-- Start Text segment --

During this time, Marley and his band mates became interested in the iconic messages that performers like James Brown were singing to audiences. As David Shumway writes, “Look magazine [asked] in its cover, ‘Is this the most important black man in America?’” In 1968, Shumway reminds us, Brown released his “Say It Loud - I’m Black and I’m Proud” which would, essentially, become the “anthem of the black-power movement.” With influential artists such as Brown frequenting the Jamaican radio waves, Marley began to write songs that would rebel against the cultural "normalities" of the time - for not only Jamaica and America, but all people. In a word, the music was anti-establishment. However, for Marley, it was not rebellion in the sense of an uprising anarchy; in contrast, it was the exact opposite. Of this, Gilroy writes, “Bob’s lyrics not only remind us of the goal involved in making the colour of skin no more significant tha[n] the colour of our eyes. They also admonish anybody who hesitates before the existential responsibility which comes with knowing that you do, contrary to appearances, rule your destiny.”
As Gilroy explains, “the underdeveloped world that made itself audible in the core of overdeveloped social and economic life” is referred to by Marley as "Babylon." In this light, Marley appears to be commenting on the world as being too "individualized" - and the shards and remnants remaining are only becoming more "fragmented" with time. To respond to this, Marley attempted to offer a counter to the disillusioned "Babylon"; he and the Wailers became the first true pop leaders of the "world music" movement. Through "world music," Gilroy writes, “The Jamaican rebel style was heard, copied and then blended into the local traditions of Brasil [sic], Surinam, Japan, Australia, and numerous African countries, particularly Zimbabwe, Zaire, South Africa and the Ivory Coast.” In a sense, Marley and his band mates were attempting globalization and unification by means of a rebellious method of peace, love, and awareness. By doing so, there was a hope that what had become a fragmented world could once again reach some sense of simplistic and cohesive understanding.

-- End Text segment --

What is expected
Reproduce the passage on Bob Marley and the rebel message of his music above word for word, in full.

-- Start Data excerpt --

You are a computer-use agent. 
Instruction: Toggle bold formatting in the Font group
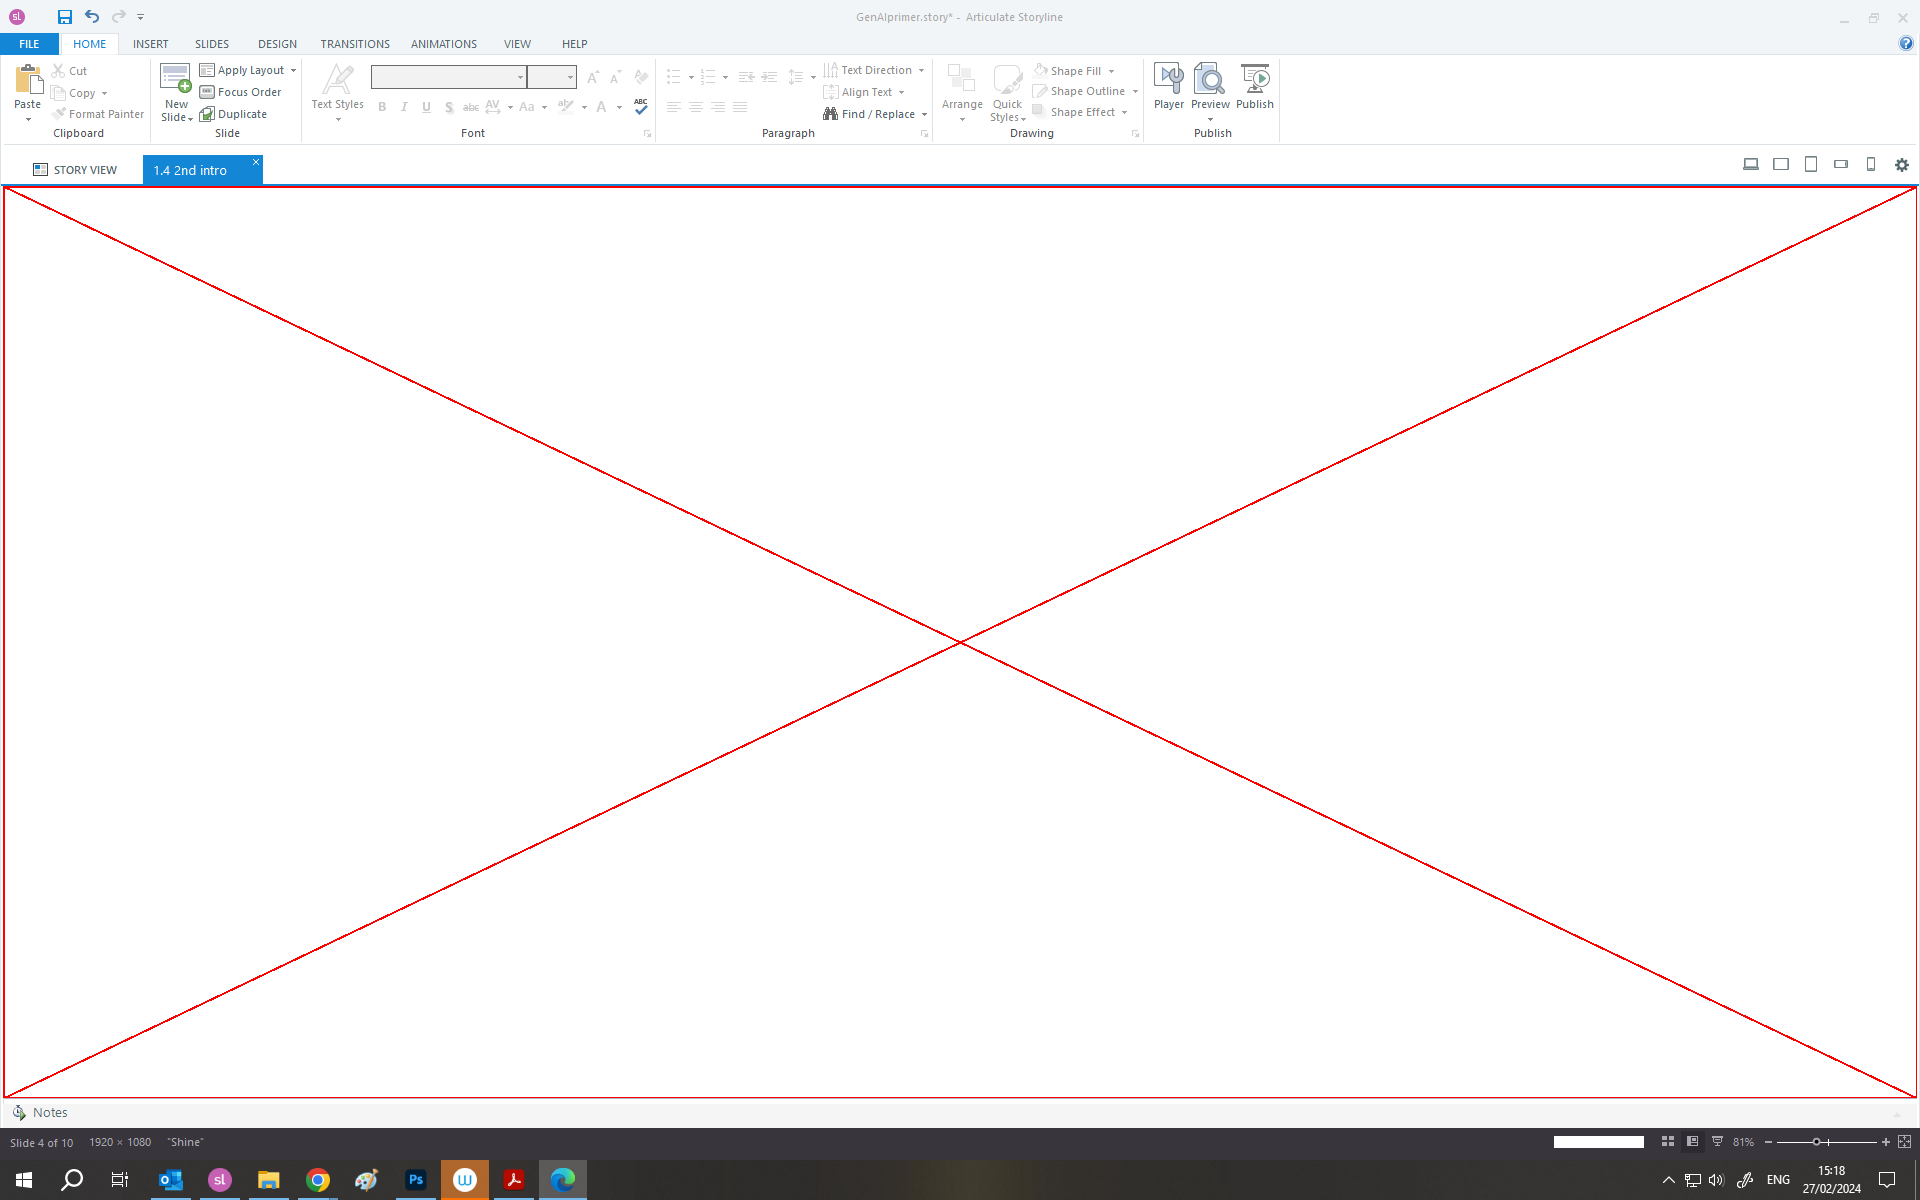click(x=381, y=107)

-- End Data excerpt --

Result for this task
During this time, Marley and his band mates became interested in the iconic messages that performers like James Brown were singing to audiences. As David Shumway writes, “Look magazine [asked] in its cover, ‘Is this the most important black man in America?’” In 1968, Shumway reminds us, Brown released his “Say It Loud - I’m Black and I’m Proud” which would, essentially, become the “anthem of the black-power movement.” With influential artists such as Brown frequenting the Jamaican radio waves, Marley began to write songs that would rebel against the cultural "normalities" of the time - for not only Jamaica and America, but all people. In a word, the music was anti-establishment. However, for Marley, it was not rebellion in the sense of an uprising anarchy; in contrast, it was the exact opposite. Of this, Gilroy writes, “Bob’s lyrics not only remind us of the goal involved in making the colour of skin no more significant tha[n] the colour of our eyes. They also admonish anybody who hesitates before the existential responsibility which comes with knowing that you do, contrary to appearances, rule your destiny.”
As Gilroy explains, “the underdeveloped world that made itself audible in the core of overdeveloped social and economic life” is referred to by Marley as "Babylon." In this light, Marley appears to be commenting on the world as being too "individualized" - and the shards and remnants remaining are only becoming more "fragmented" with time. To respond to this, Marley attempted to offer a counter to the disillusioned "Babylon"; he and the Wailers became the first true pop leaders of the "world music" movement. Through "world music," Gilroy writes, “The Jamaican rebel style was heard, copied and then blended into the local traditions of Brasil [sic], Surinam, Japan, Australia, and numerous African countries, particularly Zimbabwe, Zaire, South Africa and the Ivory Coast.” In a sense, Marley and his band mates were attempting globalization and unification by means of a rebellious method of peace, love, and awareness. By doing so, there was a hope that what had become a fragmented world could once again reach some sense of simplistic and cohesive understanding.